━━━ DATA EXTRACTS
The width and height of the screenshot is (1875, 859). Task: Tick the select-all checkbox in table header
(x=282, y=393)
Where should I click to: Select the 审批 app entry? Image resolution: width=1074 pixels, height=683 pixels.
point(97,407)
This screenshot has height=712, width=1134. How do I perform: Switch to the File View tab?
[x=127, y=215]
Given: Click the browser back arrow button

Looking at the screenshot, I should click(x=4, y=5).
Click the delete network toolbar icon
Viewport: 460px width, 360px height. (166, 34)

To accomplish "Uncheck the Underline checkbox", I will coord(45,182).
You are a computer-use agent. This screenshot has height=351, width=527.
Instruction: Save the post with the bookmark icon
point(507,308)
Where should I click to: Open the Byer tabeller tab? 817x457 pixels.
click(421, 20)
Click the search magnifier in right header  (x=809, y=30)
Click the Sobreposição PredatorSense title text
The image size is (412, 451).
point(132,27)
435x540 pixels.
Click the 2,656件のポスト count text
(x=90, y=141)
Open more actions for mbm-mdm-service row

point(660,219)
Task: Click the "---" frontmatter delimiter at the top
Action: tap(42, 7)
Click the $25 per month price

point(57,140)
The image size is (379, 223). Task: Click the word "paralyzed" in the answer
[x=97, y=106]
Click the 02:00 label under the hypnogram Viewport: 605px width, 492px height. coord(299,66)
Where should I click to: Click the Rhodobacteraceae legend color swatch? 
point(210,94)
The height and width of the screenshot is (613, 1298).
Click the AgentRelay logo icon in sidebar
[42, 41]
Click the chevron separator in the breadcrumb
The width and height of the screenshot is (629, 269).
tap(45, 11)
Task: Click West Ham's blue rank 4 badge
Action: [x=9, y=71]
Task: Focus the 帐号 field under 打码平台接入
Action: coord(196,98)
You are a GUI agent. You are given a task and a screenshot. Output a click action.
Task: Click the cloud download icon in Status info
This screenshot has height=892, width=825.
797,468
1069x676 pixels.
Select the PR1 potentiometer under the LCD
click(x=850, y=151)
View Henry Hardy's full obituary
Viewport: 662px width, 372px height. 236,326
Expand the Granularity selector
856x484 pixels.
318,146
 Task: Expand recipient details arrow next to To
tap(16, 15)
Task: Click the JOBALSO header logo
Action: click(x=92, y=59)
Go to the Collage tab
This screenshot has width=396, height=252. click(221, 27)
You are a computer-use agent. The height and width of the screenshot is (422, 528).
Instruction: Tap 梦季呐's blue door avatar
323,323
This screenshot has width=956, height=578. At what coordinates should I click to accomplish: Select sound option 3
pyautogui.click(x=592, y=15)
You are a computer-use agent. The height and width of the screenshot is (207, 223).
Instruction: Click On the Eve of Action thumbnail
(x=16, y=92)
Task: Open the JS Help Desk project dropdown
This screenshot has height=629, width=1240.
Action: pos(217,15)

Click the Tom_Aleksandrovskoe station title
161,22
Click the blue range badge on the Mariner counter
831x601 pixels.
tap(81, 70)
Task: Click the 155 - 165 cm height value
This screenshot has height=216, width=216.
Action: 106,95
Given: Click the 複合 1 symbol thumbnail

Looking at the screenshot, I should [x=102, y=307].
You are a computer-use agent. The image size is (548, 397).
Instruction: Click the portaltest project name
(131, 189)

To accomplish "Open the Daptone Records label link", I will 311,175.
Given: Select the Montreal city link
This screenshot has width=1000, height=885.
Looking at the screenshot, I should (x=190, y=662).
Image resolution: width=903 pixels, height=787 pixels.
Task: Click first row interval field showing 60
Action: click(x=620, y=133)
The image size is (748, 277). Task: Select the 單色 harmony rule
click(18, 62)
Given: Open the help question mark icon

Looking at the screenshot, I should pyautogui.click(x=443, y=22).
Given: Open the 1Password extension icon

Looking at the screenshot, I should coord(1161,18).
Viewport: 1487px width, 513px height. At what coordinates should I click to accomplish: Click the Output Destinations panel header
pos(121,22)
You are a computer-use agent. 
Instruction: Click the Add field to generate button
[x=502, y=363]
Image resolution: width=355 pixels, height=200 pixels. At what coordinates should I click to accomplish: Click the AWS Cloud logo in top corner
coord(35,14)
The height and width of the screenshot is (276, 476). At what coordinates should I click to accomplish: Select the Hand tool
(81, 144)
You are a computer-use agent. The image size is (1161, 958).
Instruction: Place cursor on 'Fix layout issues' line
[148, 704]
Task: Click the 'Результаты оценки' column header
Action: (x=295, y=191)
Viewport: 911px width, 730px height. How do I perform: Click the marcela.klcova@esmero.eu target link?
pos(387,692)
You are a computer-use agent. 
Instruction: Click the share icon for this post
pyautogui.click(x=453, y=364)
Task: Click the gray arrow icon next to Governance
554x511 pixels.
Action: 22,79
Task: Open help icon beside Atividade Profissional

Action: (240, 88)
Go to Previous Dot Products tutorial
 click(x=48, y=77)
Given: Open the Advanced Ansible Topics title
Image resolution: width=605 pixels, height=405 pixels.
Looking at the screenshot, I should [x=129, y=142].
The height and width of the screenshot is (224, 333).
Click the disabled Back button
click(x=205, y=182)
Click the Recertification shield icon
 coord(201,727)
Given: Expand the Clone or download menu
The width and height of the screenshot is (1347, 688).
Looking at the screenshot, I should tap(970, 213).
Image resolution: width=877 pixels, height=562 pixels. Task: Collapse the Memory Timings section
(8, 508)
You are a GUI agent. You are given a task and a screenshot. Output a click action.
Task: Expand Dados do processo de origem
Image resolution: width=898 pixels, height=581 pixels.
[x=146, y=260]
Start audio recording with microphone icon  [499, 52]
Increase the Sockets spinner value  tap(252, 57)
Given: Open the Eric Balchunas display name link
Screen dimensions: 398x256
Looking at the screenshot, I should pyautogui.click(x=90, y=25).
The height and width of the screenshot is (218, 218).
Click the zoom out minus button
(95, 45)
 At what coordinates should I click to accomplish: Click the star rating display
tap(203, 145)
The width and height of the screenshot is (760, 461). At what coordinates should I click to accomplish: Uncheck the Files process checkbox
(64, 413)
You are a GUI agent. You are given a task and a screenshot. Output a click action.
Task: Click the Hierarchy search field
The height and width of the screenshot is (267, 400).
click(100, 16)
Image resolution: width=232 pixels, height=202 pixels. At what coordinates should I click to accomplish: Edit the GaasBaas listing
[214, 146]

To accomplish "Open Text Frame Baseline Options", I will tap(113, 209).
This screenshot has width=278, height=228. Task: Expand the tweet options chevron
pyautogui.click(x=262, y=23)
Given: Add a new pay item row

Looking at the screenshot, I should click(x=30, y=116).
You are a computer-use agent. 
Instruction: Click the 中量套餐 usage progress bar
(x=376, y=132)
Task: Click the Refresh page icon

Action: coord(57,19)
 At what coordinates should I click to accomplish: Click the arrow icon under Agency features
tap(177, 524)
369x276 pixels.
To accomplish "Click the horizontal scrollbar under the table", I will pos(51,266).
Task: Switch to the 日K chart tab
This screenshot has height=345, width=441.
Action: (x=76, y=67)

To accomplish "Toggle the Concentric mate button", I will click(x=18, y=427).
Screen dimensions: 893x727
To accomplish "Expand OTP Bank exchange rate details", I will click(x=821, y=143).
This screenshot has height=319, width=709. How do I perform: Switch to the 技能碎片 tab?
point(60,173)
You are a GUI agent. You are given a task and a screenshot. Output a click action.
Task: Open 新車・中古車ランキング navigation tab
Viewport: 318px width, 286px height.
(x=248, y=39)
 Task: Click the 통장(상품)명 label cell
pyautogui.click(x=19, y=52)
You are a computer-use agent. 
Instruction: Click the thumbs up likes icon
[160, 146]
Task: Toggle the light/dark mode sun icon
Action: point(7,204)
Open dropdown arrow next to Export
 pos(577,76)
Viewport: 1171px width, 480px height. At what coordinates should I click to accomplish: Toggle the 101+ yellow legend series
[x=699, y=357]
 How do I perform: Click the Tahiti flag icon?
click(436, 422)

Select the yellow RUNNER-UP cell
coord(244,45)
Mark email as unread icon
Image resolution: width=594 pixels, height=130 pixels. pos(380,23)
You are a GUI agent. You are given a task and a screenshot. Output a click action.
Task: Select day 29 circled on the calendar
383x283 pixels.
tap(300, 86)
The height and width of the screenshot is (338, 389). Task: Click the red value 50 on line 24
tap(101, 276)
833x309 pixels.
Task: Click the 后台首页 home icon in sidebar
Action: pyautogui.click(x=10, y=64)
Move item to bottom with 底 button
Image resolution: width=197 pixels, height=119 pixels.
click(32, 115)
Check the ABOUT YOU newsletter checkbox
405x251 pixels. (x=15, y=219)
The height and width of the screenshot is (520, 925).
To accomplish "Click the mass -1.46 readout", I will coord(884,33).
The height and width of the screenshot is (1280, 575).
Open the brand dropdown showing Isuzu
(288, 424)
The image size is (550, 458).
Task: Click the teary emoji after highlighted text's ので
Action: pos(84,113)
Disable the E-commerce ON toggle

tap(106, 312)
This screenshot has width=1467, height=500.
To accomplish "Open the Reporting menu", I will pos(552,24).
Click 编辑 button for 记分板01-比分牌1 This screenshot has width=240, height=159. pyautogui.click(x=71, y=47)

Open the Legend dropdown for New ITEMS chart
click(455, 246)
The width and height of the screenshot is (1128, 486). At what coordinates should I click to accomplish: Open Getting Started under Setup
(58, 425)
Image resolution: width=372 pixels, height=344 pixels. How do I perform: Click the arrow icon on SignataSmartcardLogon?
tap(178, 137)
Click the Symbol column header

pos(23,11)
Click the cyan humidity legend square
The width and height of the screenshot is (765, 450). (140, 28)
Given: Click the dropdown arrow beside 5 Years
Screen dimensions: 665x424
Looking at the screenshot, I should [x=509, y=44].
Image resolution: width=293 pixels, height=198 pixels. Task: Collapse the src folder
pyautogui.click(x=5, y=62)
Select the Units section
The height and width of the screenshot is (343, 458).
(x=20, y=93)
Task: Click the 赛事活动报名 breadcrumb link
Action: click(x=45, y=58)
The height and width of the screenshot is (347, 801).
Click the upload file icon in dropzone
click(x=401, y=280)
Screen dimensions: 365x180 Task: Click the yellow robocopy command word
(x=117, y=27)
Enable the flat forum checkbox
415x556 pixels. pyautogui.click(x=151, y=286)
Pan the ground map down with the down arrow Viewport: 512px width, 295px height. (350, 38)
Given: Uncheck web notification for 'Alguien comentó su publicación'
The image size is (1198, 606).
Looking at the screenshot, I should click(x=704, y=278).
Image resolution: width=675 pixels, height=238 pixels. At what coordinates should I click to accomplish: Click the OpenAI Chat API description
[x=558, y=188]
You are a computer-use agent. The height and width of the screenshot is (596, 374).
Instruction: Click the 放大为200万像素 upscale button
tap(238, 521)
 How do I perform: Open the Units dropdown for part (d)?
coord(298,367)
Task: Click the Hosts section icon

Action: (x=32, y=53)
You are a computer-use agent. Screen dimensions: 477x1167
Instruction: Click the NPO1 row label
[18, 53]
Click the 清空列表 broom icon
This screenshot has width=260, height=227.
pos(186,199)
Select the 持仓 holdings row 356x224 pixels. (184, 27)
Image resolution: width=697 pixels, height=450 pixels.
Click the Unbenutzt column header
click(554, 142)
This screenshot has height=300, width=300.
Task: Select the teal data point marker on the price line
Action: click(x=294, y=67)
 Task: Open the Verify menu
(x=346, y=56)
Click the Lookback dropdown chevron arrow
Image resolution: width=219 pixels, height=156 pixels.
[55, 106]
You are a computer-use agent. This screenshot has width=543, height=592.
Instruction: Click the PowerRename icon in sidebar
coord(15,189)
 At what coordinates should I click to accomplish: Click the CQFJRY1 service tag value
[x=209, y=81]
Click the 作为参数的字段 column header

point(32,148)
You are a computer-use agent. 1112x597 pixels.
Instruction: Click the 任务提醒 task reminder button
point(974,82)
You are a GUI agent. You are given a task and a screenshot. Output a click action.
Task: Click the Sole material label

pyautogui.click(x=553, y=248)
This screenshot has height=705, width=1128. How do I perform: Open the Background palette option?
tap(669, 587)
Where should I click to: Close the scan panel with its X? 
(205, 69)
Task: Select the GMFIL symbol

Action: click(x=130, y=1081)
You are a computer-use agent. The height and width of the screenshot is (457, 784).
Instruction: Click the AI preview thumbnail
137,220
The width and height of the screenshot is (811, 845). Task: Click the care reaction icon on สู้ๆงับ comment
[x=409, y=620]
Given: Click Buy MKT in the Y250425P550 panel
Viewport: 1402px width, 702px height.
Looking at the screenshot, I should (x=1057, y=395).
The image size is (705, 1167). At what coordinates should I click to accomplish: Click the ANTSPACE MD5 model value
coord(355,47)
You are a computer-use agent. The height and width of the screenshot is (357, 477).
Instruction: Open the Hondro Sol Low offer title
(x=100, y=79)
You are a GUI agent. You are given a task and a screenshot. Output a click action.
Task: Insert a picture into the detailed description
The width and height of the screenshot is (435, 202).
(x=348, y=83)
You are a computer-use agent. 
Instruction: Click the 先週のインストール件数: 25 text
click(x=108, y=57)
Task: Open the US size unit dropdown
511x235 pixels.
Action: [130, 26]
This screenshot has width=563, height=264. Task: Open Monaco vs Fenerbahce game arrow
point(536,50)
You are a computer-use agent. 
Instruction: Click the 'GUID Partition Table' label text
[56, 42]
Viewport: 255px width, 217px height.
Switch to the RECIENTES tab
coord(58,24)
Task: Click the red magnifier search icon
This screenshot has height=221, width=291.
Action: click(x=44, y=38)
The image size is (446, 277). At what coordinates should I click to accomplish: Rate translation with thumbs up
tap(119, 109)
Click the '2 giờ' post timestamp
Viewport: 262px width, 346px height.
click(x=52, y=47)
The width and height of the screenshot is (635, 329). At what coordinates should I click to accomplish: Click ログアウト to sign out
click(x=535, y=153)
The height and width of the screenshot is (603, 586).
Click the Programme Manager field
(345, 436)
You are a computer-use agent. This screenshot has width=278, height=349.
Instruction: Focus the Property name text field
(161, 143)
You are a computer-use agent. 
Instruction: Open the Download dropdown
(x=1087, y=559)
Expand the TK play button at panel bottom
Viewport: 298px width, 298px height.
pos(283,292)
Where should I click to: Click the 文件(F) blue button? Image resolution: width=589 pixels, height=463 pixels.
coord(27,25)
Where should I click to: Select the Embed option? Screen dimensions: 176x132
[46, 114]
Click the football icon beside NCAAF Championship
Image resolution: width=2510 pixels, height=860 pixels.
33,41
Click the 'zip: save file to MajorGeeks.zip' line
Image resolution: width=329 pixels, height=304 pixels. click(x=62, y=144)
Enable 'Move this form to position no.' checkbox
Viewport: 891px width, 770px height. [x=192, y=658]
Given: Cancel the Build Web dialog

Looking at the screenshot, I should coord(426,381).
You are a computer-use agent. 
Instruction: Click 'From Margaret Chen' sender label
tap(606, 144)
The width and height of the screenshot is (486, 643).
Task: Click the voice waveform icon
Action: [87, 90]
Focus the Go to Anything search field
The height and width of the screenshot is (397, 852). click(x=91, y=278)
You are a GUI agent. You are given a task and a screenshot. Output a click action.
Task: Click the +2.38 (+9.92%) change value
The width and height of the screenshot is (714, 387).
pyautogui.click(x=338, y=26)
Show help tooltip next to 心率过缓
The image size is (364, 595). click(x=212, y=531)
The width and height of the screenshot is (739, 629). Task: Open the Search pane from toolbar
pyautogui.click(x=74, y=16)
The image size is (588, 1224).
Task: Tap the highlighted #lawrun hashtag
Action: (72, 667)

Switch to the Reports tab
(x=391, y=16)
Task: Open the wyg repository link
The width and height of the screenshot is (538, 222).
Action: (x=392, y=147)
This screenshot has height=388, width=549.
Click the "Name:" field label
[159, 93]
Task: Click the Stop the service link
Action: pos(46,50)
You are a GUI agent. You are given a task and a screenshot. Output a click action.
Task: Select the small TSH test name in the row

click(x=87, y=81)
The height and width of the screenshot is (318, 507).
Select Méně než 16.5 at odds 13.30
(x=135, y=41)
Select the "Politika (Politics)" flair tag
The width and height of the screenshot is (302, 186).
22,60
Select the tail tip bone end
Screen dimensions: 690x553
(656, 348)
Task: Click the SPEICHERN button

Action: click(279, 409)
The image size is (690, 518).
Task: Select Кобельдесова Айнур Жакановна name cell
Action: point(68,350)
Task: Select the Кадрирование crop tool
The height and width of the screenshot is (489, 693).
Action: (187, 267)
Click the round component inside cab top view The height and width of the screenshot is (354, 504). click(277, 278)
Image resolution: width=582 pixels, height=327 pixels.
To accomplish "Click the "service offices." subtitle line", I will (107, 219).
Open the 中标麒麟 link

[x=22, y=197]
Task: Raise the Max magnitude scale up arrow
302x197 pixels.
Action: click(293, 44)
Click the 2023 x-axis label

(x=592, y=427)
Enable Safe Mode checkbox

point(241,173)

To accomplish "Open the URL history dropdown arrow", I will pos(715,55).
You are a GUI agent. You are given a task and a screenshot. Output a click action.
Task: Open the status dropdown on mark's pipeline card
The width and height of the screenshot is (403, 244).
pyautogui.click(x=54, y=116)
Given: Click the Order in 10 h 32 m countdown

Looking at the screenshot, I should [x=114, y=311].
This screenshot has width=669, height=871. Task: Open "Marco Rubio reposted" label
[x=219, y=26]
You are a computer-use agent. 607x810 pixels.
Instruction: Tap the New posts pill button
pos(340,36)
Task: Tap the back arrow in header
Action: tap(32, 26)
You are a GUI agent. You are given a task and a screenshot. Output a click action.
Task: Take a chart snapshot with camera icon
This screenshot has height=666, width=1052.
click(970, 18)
━━━━━━
Only lines containing the word "magnifier" should appear in the answer, and every such line from the records above must be there.

*ANSWER TO THE EXERCISE:*
Click the search magnifier in right header  (x=809, y=30)
Task: Click the red magnifier search icon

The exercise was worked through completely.